Deuxième auteur, une autrice, Seo Mi-ae.

Aparté. Les noms coréens ne donnent pas toujours une indication certaine du genre de la personne, c’est donc avec une grande surprise que nous nous sommes rendu compte, au fur et à mesure de nos acquisitions, que la quasi-totalité de nos romans étaient écrits par des femmes. Récemment un prof spécialiste de la Corée m’expliquait que le Polar ayant longtemps été un sous-genre en Corée, les femmes y étaient mieux tolérées que dans la « grande » littérature où, sauf exceptions, il fallait laisser la première place aux hommes. Résultat ? Elles ont investi ce genre pour en faire un instrument de révélation, de questionnement, donnant au polar coréen un aspect sociétal très marqué, souvent cruel, toujours bouleversant. Pardon, fin de l’aparté.

Donc une autrice, en mars, Seo Mi-ae et son Bonne nuit maman. Nous l’avons baptisé, Le Silence des Agneaux made in Korea. C’est en effet l’autrice elle-même qui utilise cette référence dès l’entame du livre. Mais ce thriller psychologique est aussi une exploration très sombre et douloureuse du manque d’amour, pire, de la maltraitance mère-enfant. Les trois protagonistes principaux de cette affaire n’ont pas reçu l’amour qu’ils réclamaient dans leur enfance de leur mères, avec en prime des pères absents. C’est une interrogation qui touche au cœur du système coréen où toute une génération a été sacrifiée sur l’autel du développement économique. Seo Mi-ae a conçu ce roman comme le premier d’une trilogie. Elle nous apportera en mars le deuxième volume !

En juin nous aurons notre troisième titre, Le portrait de la Traviata, de Do Jinki. Lui, c’est aussi un sacré personnage, un quadra qui a déjà été magistrat puis avocat, avant de devenir l’auteur de deux séries de polars, l’une avec un avocat enquêteur, l’autre avec un magistrat… Pour la petite histoire, Do est également l’animateur d’un show de TV réalité soumettant des avocats à la question ! Bref, le livre ? Un tout autre style. Cette fois-ci, nous vous proposons un roman à énigme. Le meurtre d’une femme dans un immeuble. Son probable assassin retrouvé mort à ses côtés, dans son salon. Tout laisse supposer qu’il était son amant et qu’il l’a tué avant de succomber à ses blessures.
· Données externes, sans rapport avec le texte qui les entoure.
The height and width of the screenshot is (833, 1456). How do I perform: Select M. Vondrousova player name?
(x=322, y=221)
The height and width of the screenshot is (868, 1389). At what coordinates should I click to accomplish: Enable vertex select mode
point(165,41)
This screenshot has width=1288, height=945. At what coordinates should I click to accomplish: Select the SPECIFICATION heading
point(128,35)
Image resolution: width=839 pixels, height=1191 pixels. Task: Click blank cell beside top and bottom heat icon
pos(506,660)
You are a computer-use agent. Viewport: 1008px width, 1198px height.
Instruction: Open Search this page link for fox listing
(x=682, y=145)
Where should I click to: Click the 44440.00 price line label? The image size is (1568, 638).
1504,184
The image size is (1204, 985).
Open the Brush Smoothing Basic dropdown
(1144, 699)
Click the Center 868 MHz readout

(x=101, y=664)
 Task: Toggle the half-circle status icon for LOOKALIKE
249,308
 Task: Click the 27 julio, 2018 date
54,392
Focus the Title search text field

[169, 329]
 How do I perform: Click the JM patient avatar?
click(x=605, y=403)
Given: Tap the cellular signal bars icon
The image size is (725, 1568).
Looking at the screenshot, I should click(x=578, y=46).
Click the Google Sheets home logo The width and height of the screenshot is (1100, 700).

Mais quand l’avocat Kodjin entre dans le dossier, les suspicions s’étendent peu à peu à tous les habitants de l’immeuble…

Comme je vous le disais, le Polar coréen est un genre en expansion vertigineuse. Pour le lancement de Matin Calme nous avons voulu présenter aux lecteurs différents aspects de cette littérature. Nous irons plus tard vers les polars historiques, même un peu de fantastique, en fait, pour le moment notre seule frontière aux polars coréens ce sont les zombis façon Dernier train pour Busan !!!

Quelles seront les autres dates importantes pour Matin Calme en 2020 ?

Outre la sortie de notre premier bébé le 9 janvier ?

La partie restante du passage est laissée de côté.